オンネトー湯の滝マンガン酸化物生成地
おんねとーゆのたきまんがんさんかぶつせいせいち
概要
オンネトー湯の滝は,活火山である雌阿寒岳と阿寒富士の西麓に拡がる原生林内に位置する。神秘の湖として知られるオンネトーから1.5kmの距離にあり,阿寒国立公園の重要な地域となっている。高さ20数メートルの2条の滝からなる。滝上流の泉源では温度40℃ほどの温泉が湧き出し,原生林内の秘湯として利用されてきた。
湯の滝でマンガン鉱物が形成されていることは古くから知られ,昭和20年代には,総量およそ3,500トンが採掘された。マンガン鉱物は,現代文明を維持する上で重要な資源である。製鉄の際に不可欠の添加物であり(マンガン鉱物消費量の約9割),日常生活に欠かせない乾電池の材料(消費量約1割)でもある。原料となるマンガン鉱石は,地質時代に形成された鉱床から採掘され,オーストラリアや南アフリカなどから輸入されている。
現在地球上でマンガン鉱床が形成されている場所は,海底(海底火山の噴出物や大洋底のマンガン団塊)に限られる。オンネトー湯の滝は,陸上で観察できる最大のマンガン鉱物生成場所であり,「天然の実験室」として世界的にも注目されている。
湯の滝の温泉水は,雌阿寒岳や阿寒富士の斜面での降水が地下に浸透し,十数年かけて溶岩の末端から湧出したものである。

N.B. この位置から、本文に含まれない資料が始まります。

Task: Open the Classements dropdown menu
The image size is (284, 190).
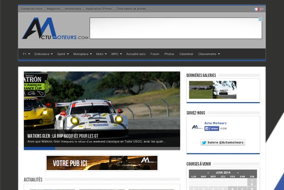Action: point(209,54)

泉源と滝の斜面には,光合成によって酸素を放出するシアノバクテリア(藍藻類),この酸素と温泉水中のマンガンイオンを結合するマンガン酸化細菌などの微生物が生息する。
こうした微生物の複合作用により,滝斜面に二酸化マンガンが形成され,年間1トン以上の沈殿物が生成する。沈殿物は,肉眼的にはマンガン泥と呼ばれる黒色の泥である。顕微鏡下では,藻類が織りなすマット中に板状の結晶が集まった集合体となっている。さらに,周辺の4〜5千年前の地層中から見つかったマンガン鉱物の層は,こうしたマンガン泥が時間をかけて緻密で安定したマンガン鉱床へと熟成してゆくことを示している。
オンネトー湯の滝で進行している微生物によるマンガン鉱物の生成は,豊富な酸素のもとに多様な生命の活動を支える地球環境が形成された35億年前の地球上で始まった現象と共通のもので,現在の海洋や大気の形成された過程を再現するものである。地球や生命の歴史を解明する上でもたいへん貴重な現象である。よって湧水・微生物を含む滝全体を天然記念物に指定し保護を図るものである。